Task instructions - All records below must be reproduced exactly, although any pictures they contain are to be omitted.
Data to use section start
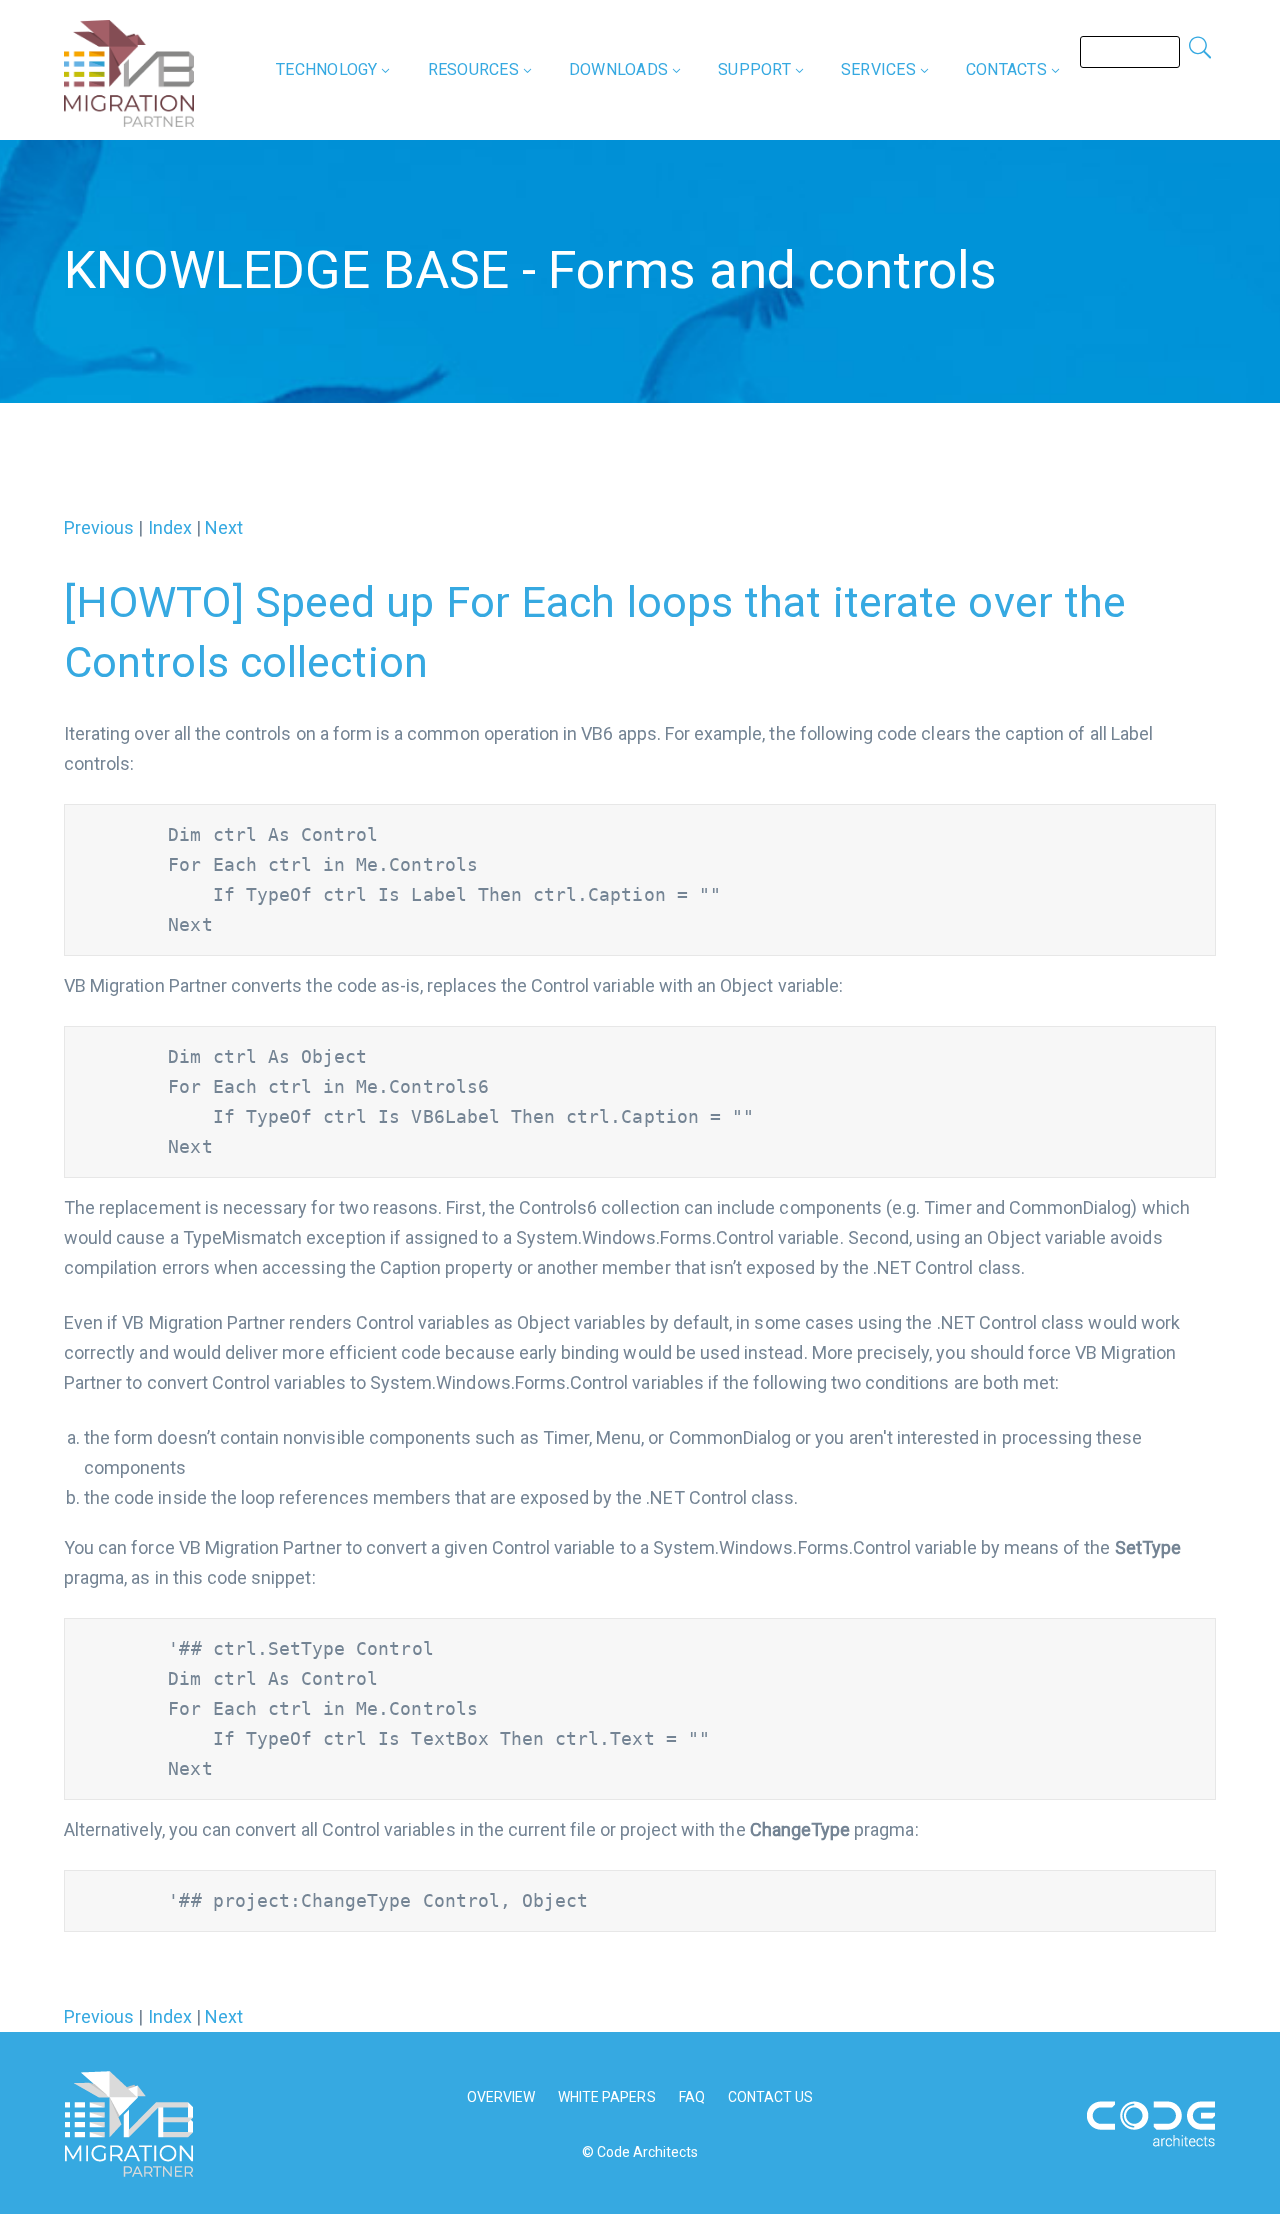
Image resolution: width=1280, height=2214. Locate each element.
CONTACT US (771, 2097)
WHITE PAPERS (607, 2097)
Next (224, 527)
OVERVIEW (501, 2097)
Data to use section end
Exercise answer -
Image resolution: width=1280, height=2214. Locate each element.
CONTACT US (771, 2097)
WHITE PAPERS (607, 2097)
Next (224, 527)
OVERVIEW (501, 2097)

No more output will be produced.